__Problem statement__
The response should consist of every record, reproduced exactly.

__Data provided__
******

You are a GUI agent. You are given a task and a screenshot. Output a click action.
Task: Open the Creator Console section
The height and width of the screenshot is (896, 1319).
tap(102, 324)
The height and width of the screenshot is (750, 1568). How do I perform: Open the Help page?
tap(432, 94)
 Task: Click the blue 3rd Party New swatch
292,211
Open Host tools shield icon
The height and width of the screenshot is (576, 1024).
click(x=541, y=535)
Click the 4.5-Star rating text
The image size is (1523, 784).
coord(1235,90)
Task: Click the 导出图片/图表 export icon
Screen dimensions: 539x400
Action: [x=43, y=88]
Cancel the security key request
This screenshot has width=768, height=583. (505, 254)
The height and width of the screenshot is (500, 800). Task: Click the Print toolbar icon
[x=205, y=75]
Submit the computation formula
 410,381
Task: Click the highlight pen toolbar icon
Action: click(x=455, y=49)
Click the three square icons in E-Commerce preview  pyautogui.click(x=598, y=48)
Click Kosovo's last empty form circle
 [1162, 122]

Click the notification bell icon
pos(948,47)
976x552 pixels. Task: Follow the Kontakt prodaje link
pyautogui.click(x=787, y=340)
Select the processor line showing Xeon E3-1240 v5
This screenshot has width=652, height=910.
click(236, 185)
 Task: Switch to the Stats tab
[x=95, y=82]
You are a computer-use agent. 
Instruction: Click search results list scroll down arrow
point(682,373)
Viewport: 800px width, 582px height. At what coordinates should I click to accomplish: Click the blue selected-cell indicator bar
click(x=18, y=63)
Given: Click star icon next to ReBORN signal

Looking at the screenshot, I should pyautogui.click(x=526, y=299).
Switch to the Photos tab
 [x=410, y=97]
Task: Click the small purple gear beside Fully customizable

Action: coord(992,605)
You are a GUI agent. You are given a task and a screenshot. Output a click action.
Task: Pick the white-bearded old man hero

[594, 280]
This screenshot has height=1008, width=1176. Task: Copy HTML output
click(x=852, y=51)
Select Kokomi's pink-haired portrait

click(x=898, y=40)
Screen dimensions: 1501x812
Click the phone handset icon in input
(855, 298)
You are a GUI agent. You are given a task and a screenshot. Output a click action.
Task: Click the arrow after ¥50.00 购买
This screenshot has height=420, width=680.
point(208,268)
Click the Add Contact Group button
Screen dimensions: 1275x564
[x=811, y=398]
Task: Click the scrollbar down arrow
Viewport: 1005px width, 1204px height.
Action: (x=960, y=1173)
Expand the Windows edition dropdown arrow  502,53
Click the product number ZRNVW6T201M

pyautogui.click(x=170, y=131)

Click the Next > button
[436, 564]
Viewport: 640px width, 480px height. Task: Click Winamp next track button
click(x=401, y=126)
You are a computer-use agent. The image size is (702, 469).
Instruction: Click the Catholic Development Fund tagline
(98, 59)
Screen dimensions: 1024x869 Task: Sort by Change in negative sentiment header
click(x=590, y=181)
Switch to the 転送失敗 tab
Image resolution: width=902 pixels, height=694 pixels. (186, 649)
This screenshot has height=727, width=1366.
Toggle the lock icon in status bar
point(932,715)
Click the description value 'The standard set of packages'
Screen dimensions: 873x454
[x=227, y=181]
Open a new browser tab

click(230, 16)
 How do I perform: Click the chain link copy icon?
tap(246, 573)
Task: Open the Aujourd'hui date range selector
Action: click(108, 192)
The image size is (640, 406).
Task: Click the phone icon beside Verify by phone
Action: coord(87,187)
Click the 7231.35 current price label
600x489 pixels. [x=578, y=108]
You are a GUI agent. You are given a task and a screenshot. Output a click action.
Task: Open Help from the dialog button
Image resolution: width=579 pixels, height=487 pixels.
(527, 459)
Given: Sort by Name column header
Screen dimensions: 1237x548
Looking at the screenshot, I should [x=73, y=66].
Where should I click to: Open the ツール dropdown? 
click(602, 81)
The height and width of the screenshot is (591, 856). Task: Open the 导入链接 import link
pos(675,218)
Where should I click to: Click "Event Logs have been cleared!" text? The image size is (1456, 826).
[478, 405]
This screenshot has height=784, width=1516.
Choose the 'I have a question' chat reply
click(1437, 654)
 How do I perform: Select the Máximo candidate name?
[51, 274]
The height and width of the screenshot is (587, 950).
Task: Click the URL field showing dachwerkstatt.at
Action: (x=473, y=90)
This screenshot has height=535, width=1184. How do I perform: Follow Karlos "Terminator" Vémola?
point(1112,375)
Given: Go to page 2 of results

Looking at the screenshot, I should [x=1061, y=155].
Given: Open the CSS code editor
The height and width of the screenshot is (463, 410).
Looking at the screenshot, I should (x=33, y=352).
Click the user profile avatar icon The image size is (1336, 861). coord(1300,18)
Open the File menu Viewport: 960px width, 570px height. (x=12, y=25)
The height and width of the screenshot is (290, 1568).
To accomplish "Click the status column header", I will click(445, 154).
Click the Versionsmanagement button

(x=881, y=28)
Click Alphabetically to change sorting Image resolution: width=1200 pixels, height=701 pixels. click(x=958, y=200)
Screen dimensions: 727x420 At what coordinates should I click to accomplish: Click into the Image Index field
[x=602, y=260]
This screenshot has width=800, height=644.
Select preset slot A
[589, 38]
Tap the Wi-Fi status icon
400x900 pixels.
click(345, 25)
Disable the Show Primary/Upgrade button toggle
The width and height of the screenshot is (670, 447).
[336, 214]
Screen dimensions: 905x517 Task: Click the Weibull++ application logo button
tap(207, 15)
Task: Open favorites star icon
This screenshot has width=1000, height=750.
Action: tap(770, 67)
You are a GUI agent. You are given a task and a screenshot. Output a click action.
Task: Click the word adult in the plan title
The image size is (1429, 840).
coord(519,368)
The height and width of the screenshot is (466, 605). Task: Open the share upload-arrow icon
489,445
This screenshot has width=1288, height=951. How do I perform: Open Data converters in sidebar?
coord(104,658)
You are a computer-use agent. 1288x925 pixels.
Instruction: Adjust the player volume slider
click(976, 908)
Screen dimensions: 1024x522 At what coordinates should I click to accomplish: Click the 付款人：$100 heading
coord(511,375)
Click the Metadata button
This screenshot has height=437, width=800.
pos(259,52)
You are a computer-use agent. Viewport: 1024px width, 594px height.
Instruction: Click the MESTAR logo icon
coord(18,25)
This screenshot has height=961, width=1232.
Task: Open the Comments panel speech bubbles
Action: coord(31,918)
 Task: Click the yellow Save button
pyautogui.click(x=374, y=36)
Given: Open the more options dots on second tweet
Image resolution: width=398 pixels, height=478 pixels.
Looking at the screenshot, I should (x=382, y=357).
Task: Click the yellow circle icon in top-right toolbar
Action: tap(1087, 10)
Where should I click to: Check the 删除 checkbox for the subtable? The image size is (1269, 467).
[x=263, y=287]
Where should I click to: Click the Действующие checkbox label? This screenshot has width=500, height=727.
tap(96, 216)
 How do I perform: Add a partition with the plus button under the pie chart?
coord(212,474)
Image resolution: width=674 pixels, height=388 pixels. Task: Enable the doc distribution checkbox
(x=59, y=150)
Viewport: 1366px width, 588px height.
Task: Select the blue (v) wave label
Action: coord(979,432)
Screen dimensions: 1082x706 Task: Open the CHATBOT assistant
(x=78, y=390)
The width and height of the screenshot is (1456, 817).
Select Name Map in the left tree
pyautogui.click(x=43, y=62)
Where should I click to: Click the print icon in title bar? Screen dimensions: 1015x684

******

__Completed task__
You are a GUI agent. You are given a task and a screenshot. Output a click action.
Task: Open the Creator Console section
The height and width of the screenshot is (896, 1319).
tap(102, 324)
The height and width of the screenshot is (750, 1568). How do I perform: Open the Help page?
tap(432, 94)
 Task: Click the blue 3rd Party New swatch
292,211
Open Host tools shield icon
The height and width of the screenshot is (576, 1024).
click(x=541, y=535)
Click the 4.5-Star rating text
The image size is (1523, 784).
coord(1235,90)
Task: Click the 导出图片/图表 export icon
Screen dimensions: 539x400
Action: [x=43, y=88]
Cancel the security key request
This screenshot has width=768, height=583. (505, 254)
The height and width of the screenshot is (500, 800). Task: Click the Print toolbar icon
[x=205, y=75]
Submit the computation formula
 410,381
Task: Click the highlight pen toolbar icon
Action: click(x=455, y=49)
Click the three square icons in E-Commerce preview  pyautogui.click(x=598, y=48)
Click Kosovo's last empty form circle
 [1162, 122]

Click the notification bell icon
pos(948,47)
976x552 pixels. Task: Follow the Kontakt prodaje link
pyautogui.click(x=787, y=340)
Select the processor line showing Xeon E3-1240 v5
This screenshot has width=652, height=910.
click(236, 185)
 Task: Switch to the Stats tab
[x=95, y=82]
You are a computer-use agent. 
Instruction: Click search results list scroll down arrow
point(682,373)
Viewport: 800px width, 582px height. At what coordinates should I click to accomplish: Click the blue selected-cell indicator bar
click(x=18, y=63)
Given: Click star icon next to ReBORN signal

Looking at the screenshot, I should pyautogui.click(x=526, y=299).
Switch to the Photos tab
 [x=410, y=97]
Task: Click the small purple gear beside Fully customizable

Action: coord(992,605)
You are a GUI agent. You are given a task and a screenshot. Output a click action.
Task: Pick the white-bearded old man hero

[594, 280]
This screenshot has height=1008, width=1176. Task: Copy HTML output
click(x=852, y=51)
Select Kokomi's pink-haired portrait

click(x=898, y=40)
Screen dimensions: 1501x812
Click the phone handset icon in input
(855, 298)
You are a GUI agent. You are given a task and a screenshot. Output a click action.
Task: Click the arrow after ¥50.00 购买
This screenshot has height=420, width=680.
point(208,268)
Click the Add Contact Group button
Screen dimensions: 1275x564
[x=811, y=398]
Task: Click the scrollbar down arrow
Viewport: 1005px width, 1204px height.
Action: (x=960, y=1173)
Expand the Windows edition dropdown arrow  502,53
Click the product number ZRNVW6T201M

pyautogui.click(x=170, y=131)

Click the Next > button
[436, 564]
Viewport: 640px width, 480px height. Task: Click Winamp next track button
click(x=401, y=126)
You are a computer-use agent. The image size is (702, 469).
Instruction: Click the Catholic Development Fund tagline
(98, 59)
Screen dimensions: 1024x869 Task: Sort by Change in negative sentiment header
click(x=590, y=181)
Switch to the 転送失敗 tab
Image resolution: width=902 pixels, height=694 pixels. (186, 649)
This screenshot has height=727, width=1366.
Toggle the lock icon in status bar
point(932,715)
Click the description value 'The standard set of packages'
Screen dimensions: 873x454
[x=227, y=181]
Open a new browser tab

click(230, 16)
 How do I perform: Click the chain link copy icon?
tap(246, 573)
Task: Open the Aujourd'hui date range selector
Action: click(108, 192)
The image size is (640, 406).
Task: Click the phone icon beside Verify by phone
Action: coord(87,187)
Click the 7231.35 current price label
600x489 pixels. [x=578, y=108]
You are a GUI agent. You are given a task and a screenshot. Output a click action.
Task: Open Help from the dialog button
Image resolution: width=579 pixels, height=487 pixels.
(527, 459)
Given: Sort by Name column header
Screen dimensions: 1237x548
Looking at the screenshot, I should [x=73, y=66].
Where should I click to: Open the ツール dropdown? 
click(602, 81)
The height and width of the screenshot is (591, 856). Task: Open the 导入链接 import link
pos(675,218)
Where should I click to: Click "Event Logs have been cleared!" text? The image size is (1456, 826).
[478, 405]
This screenshot has height=784, width=1516.
Choose the 'I have a question' chat reply
click(1437, 654)
 How do I perform: Select the Máximo candidate name?
[51, 274]
The height and width of the screenshot is (587, 950).
Task: Click the URL field showing dachwerkstatt.at
Action: (x=473, y=90)
This screenshot has height=535, width=1184. How do I perform: Follow Karlos "Terminator" Vémola?
point(1112,375)
Given: Go to page 2 of results

Looking at the screenshot, I should [x=1061, y=155].
Given: Open the CSS code editor
The height and width of the screenshot is (463, 410).
Looking at the screenshot, I should (x=33, y=352).
Click the user profile avatar icon The image size is (1336, 861). coord(1300,18)
Open the File menu Viewport: 960px width, 570px height. (x=12, y=25)
The height and width of the screenshot is (290, 1568).
To accomplish "Click the status column header", I will click(445, 154).
Click the Versionsmanagement button

(x=881, y=28)
Click Alphabetically to change sorting Image resolution: width=1200 pixels, height=701 pixels. click(x=958, y=200)
Screen dimensions: 727x420 At what coordinates should I click to accomplish: Click into the Image Index field
[x=602, y=260]
This screenshot has width=800, height=644.
Select preset slot A
[589, 38]
Tap the Wi-Fi status icon
400x900 pixels.
click(345, 25)
Disable the Show Primary/Upgrade button toggle
The width and height of the screenshot is (670, 447).
[336, 214]
Screen dimensions: 905x517 Task: Click the Weibull++ application logo button
tap(207, 15)
Task: Open favorites star icon
This screenshot has width=1000, height=750.
Action: tap(770, 67)
You are a GUI agent. You are given a task and a screenshot. Output a click action.
Task: Click the word adult in the plan title
The image size is (1429, 840).
coord(519,368)
The height and width of the screenshot is (466, 605). Task: Open the share upload-arrow icon
489,445
This screenshot has width=1288, height=951. How do I perform: Open Data converters in sidebar?
coord(104,658)
You are a computer-use agent. 1288x925 pixels.
Instruction: Adjust the player volume slider
click(976, 908)
Screen dimensions: 1024x522 At what coordinates should I click to accomplish: Click the 付款人：$100 heading
coord(511,375)
Click the Metadata button
This screenshot has height=437, width=800.
pos(259,52)
You are a computer-use agent. Viewport: 1024px width, 594px height.
Instruction: Click the MESTAR logo icon
coord(18,25)
This screenshot has height=961, width=1232.
Task: Open the Comments panel speech bubbles
Action: coord(31,918)
 Task: Click the yellow Save button
pyautogui.click(x=374, y=36)
Given: Open the more options dots on second tweet
Image resolution: width=398 pixels, height=478 pixels.
Looking at the screenshot, I should (x=382, y=357).
Task: Click the yellow circle icon in top-right toolbar
Action: tap(1087, 10)
Where should I click to: Check the 删除 checkbox for the subtable? The image size is (1269, 467).
[x=263, y=287]
Where should I click to: Click the Действующие checkbox label? This screenshot has width=500, height=727.
tap(96, 216)
 How do I perform: Add a partition with the plus button under the pie chart?
coord(212,474)
Image resolution: width=674 pixels, height=388 pixels. Task: Enable the doc distribution checkbox
(x=59, y=150)
Viewport: 1366px width, 588px height.
Task: Select the blue (v) wave label
Action: coord(979,432)
Screen dimensions: 1082x706 Task: Open the CHATBOT assistant
(x=78, y=390)
The width and height of the screenshot is (1456, 817).
Select Name Map in the left tree
pyautogui.click(x=43, y=62)
Where should I click to: Click the print icon in title bar? Screen dimensions: 1015x684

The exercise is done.